When Carnegie Mellon researchers had the idea to put together a survey asking the general public about their coronavirus symptoms, the scientists knew they needed to collect millions of data points to learn anything meaningful.
So they asked Facebook, which has a public team that specializes in using analytics for humanitarian causes called “Data for Good,” for its help.
The survey, which went live to Facebook’s billions of users about six months ago, has so far collected data from more than 30 million people around the world. The survey asks whether they tested positive for the virus, if they wear masks and practice socially distancing as well as if they’re currently experiencing symptoms. Respondents also share data about their demographics, like their age, as well as their mental health status and preexisting medical conditions.
More than 1.5 million people fill out the survey each week.To preserve privacy, Facebook said it doesn’t have direct access to the responses. Carnegie Mellon has now published aggregated data through its COVIDcast API, as well as real-time visualizations.
But there’s still a few big questions to be answered: Will this data be truly useful? And can it predict the next outbreak of Covid-19 before it happens?
To find out, a group of epidemiologists and infectious disease experts from Carnegie Mellon, the University of Maryland, the Duke Margolis Center for Health Policy and Resolve to Save Lives, a nonprofit headed up by former CDC director Tom Frieden, have launched a challenge that’s open to any data scientist or researcher. With prize money funded by Facebook, the ultimate goal is to see if the dataset can be used to help find the next Covid-19 surge so public health officials can deploy scarce resources accordingly.
“It’s a wealth of information I’ve been stunned isn’t in broader use,” Dr. Farzad Mostashari, the former national coordinator for health information technology at the Department of Health and Human Services, said in a phone interview. He also helped create the challenge. “If it’s better understood, this could be a big step forward.”
Once submissions are received — the first deadline is Sept. 29 — a scientific committee of epidemiologists and data scientists will review them. Mostashari, Boston Children’s Hospital’s John Brownstein and Alex Reinhart, an assistant teaching professor in statistics and data science at Carnegie Mellon, are on the committee, along with about a dozen others working on the frontlines of the pandemic.
The idea of using consumer technology tools like Facebook and Google to collect information about disease is nothing new.
In the mid-2000s, a group of epidemiologists, including Brownstein, started working with tech companies to figure out whether their data could be used to advance public health programs. That resulted in projects like Google Flu Trends, started in 2008, which aimed to use search trends to figure out the prevalence of influenza in specific regions.
Google Flu Trends wasn’t a huge success story in the end, in part because Google learned too late that these datasets needed to be combined with information collected by public health agencies like the CDC. It folded in the summer of 2015.
But researchers still see the benefit in collecting information on people’s symptoms, whether it comes from search terms, online surveys or wearable devices. Combined with other so-called “syndromic surveillance” datasets, such as how many patients are reporting influenza-like illness in emergency rooms, the data collected by tech companies can help predict epidemics, researchers say.
Covid-19 has now inspired many of the biggest tech companies to once again get behind funding collaborations with public health departments, after learning from their past failures.
“We’ve validated this kind of data over time,” said Brownstein, who continues to work with tech giants including Facebook, Google and Uber. “And now, the tech companies are putting significant resources behind it.”

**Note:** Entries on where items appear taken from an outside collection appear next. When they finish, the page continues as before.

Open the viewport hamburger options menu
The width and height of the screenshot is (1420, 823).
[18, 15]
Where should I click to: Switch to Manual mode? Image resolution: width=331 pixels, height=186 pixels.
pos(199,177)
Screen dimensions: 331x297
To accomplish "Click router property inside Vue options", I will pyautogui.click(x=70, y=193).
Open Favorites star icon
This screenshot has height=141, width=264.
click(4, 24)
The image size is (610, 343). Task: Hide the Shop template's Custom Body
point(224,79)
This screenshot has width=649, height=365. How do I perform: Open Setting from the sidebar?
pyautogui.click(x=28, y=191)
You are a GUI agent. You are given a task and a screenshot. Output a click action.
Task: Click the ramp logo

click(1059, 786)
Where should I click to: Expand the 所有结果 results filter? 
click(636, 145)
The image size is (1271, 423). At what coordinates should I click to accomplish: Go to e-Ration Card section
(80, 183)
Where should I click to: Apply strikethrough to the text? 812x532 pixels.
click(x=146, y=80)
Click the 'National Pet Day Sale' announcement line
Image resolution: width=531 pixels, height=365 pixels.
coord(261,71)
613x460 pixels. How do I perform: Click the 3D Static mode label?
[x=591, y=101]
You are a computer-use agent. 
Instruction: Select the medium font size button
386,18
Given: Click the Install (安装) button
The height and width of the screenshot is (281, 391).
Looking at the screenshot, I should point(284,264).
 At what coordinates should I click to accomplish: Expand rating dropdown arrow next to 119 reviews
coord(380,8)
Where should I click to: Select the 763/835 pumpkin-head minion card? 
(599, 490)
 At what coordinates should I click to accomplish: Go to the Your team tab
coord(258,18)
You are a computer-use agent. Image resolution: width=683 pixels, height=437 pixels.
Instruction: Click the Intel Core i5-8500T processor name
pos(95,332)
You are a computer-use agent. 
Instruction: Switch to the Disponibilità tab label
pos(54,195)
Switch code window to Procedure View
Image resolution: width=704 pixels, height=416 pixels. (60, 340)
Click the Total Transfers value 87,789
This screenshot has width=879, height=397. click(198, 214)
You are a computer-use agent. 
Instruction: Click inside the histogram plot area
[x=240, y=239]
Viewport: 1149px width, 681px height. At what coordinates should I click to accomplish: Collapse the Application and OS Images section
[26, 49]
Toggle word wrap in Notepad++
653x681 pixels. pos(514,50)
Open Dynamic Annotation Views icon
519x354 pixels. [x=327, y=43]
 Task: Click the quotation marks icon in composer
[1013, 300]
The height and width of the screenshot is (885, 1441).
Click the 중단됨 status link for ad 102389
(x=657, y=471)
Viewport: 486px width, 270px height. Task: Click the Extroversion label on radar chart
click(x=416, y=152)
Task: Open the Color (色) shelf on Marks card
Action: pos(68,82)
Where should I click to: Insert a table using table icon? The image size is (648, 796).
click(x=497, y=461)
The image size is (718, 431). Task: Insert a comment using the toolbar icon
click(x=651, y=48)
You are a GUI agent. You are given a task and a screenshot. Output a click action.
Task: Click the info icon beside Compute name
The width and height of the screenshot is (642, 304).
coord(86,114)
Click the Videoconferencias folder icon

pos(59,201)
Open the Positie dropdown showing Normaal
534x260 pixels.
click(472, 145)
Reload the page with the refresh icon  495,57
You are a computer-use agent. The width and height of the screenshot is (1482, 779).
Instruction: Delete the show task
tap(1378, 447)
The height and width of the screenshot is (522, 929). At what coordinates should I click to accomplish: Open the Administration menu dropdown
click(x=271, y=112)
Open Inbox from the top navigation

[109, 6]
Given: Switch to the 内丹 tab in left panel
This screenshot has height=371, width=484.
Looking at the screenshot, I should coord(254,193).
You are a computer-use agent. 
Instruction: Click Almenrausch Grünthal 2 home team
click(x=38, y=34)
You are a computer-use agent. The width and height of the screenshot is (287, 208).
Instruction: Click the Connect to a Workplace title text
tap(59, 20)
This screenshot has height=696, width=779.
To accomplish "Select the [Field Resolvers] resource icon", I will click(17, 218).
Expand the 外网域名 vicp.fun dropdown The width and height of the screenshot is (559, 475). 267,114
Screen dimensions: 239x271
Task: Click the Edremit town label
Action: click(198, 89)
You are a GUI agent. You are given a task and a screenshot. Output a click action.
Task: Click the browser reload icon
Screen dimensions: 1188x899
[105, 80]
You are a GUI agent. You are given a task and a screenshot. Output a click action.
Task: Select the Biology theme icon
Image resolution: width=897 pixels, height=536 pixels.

Also this week, Google shared that it is exploring whether symptom search trends, such as searches for fever, can predict a potential Covid-19 outbreak and help researchers map the spread of the virus. The approach is similar to Google Flu Trends, but the company said it is looking for feedback from public health researchers to make the dataset more useful over time.
In Mostashari’s view, there is a need for these new kinds of datasets because the current methodologies are far from perfect. Because of insufficient testing in countries like the United States, it’s a challenge for public health departments to glean accurate case counts. Deaths are, of course, a lagging indicator. And surveilling hospital emergency rooms alone can be insufficient, because of changes in how people seek care. For instance, in a pandemic, fewer people, in general, are going to emergency rooms than normal — and that can impact the data.
‘The cat’s pajamas’
Mostashari said the survey data might have helped researchers predict the recent surge of cases in Florida. “There’s enough evidence to suggest it could be a big deal,” he said.
Other researchers agree. “It was clear within say a few months of gathering the data that the signal seemed to have some correlation with confirmed case counts,” added Carnegie Mellon’s Reinhart, referring to his group’s initial efforts to see if the symptom data correlated with state-by-state reports on the number of cases. “It’s taken us longer though to do a deeper analysis given the sample size.”
But Reinhart and Mostashari say they are open to being proven wrong. They are hoping that the researchers who join the challenge will test their assumptions and unearth yet more insights along the way.
“We want it to be ripped apart,” said Mostashari. “And for those who submit to the challenge to ask questions about whether this (dataset) is truly the cat’s pajamas, or if we’re seeing correlation without causation.”